From the line that contains "The height and width of the screenshot is (375, 380)." to the end of the entries, write out every line exactly, including both ends, and nothing more.

[[ SOURCE RECORDS open ]]

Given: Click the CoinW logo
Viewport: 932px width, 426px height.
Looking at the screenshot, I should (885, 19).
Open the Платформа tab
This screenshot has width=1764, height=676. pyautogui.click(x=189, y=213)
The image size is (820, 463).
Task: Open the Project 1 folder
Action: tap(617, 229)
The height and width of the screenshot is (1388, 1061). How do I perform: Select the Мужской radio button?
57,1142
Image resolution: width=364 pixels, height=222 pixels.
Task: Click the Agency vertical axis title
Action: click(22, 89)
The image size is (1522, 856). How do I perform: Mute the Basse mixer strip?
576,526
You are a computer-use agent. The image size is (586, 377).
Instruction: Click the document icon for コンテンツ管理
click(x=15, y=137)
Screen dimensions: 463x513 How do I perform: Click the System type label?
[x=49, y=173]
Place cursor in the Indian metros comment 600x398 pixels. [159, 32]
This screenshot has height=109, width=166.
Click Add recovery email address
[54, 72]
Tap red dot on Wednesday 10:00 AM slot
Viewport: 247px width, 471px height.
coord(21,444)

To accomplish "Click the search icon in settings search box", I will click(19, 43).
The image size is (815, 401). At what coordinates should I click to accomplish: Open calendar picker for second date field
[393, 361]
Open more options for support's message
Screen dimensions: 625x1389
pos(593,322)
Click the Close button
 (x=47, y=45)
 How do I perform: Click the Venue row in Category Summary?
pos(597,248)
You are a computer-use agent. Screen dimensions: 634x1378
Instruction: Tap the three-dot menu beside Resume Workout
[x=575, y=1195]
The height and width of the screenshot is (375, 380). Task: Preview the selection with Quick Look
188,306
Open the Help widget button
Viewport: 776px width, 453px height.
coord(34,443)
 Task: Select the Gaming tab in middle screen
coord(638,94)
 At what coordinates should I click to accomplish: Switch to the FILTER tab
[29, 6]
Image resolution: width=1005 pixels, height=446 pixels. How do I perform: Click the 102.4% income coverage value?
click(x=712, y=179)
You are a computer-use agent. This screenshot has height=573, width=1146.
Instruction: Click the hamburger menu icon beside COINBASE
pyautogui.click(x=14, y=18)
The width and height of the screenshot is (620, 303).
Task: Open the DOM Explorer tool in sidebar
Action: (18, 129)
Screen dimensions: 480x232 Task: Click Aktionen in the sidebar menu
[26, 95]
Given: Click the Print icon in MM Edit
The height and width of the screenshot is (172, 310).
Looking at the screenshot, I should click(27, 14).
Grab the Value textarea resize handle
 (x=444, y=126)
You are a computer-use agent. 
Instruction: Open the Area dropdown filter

[[ SOURCE RECORDS closed ]]

■ EXERCISE RESULT
The height and width of the screenshot is (375, 380). Task: Preview the selection with Quick Look
188,306
Open the Help widget button
Viewport: 776px width, 453px height.
coord(34,443)
 Task: Select the Gaming tab in middle screen
coord(638,94)
 At what coordinates should I click to accomplish: Switch to the FILTER tab
[29, 6]
Image resolution: width=1005 pixels, height=446 pixels. How do I perform: Click the 102.4% income coverage value?
click(x=712, y=179)
You are a computer-use agent. This screenshot has height=573, width=1146.
Instruction: Click the hamburger menu icon beside COINBASE
pyautogui.click(x=14, y=18)
The width and height of the screenshot is (620, 303).
Task: Open the DOM Explorer tool in sidebar
Action: (18, 129)
Screen dimensions: 480x232 Task: Click Aktionen in the sidebar menu
[26, 95]
Given: Click the Print icon in MM Edit
The height and width of the screenshot is (172, 310).
Looking at the screenshot, I should click(27, 14).
Grab the Value textarea resize handle
 (x=444, y=126)
You are a computer-use agent. 
Instruction: Open the Area dropdown filter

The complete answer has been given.